12. What's deliberately not here (v2+ backlog)

  • Parallel-thread capacity tests. Need careful scoping per node (1050 thrashes hard with 4 parallel; M1 unified RAM contends with user OS).
  • Cross-node routing cost. Needs Atlas's brain header convention ratified.
  • GPU memory peak / CPU utilization sampling. Needs SSH-driven on-target samplers.
  • Network bytes between harness and target. tcpdump -nn host <ip> per run, easy to add when first cross-node run goes.
  • Tiny-model landscape exploration (qwen2.5:0.5b vs gemma:2b vs phi3:mini vs others on M1 / 1050 / 1070 / CPU). Sam queued this as docs/RESEARCH/SUB_HALF_SECOND_MODEL_LANDSCAPE.md, feeding Atlas's personality engine work.
  • Sustained-load endurance (1 hour at constant rate).
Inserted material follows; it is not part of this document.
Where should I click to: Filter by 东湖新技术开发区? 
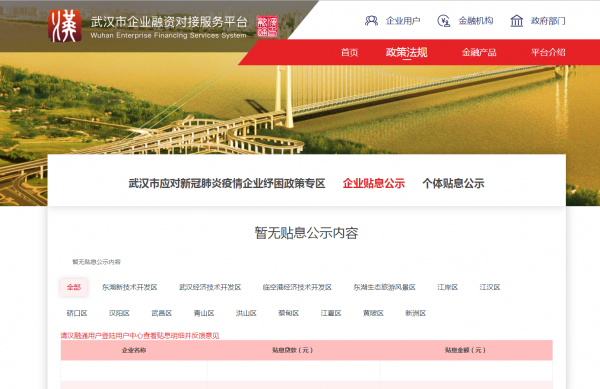(130, 287)
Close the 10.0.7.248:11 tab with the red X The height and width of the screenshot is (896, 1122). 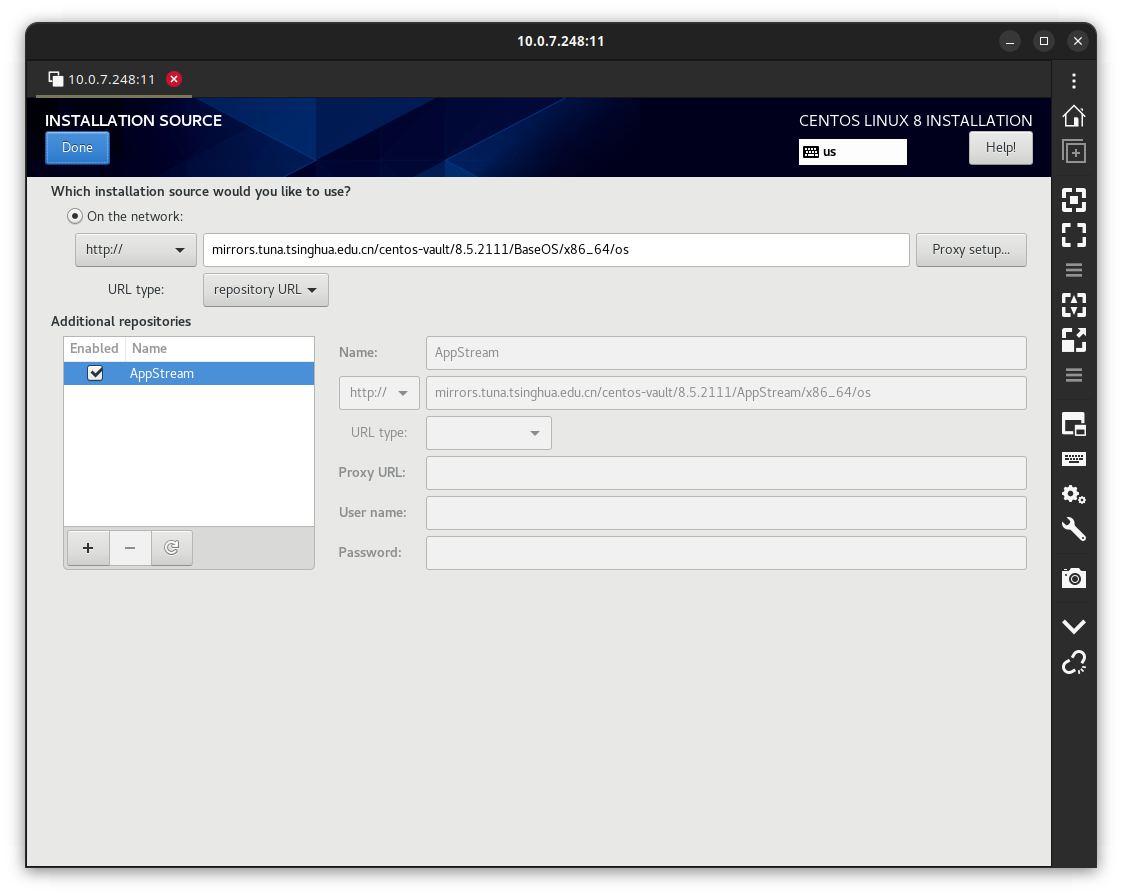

Catches thermal throttling and Ollama queue grow.
  • Heavy-model coverage (qwen3:4b / qwen3:9b / qwen3:35b-a3b on the nodes that can run them).
  • Embedding / vector / image-encoder benchmarks. Needed for Atlas's personality engine if it adds non-LLM micro-calls.

Each is a real gap; v1 ships without them on purpose. The shape above accommodates all of them as additive extensions.


Owner: mac/benchmark-tester-ben. Created 2026-04-28.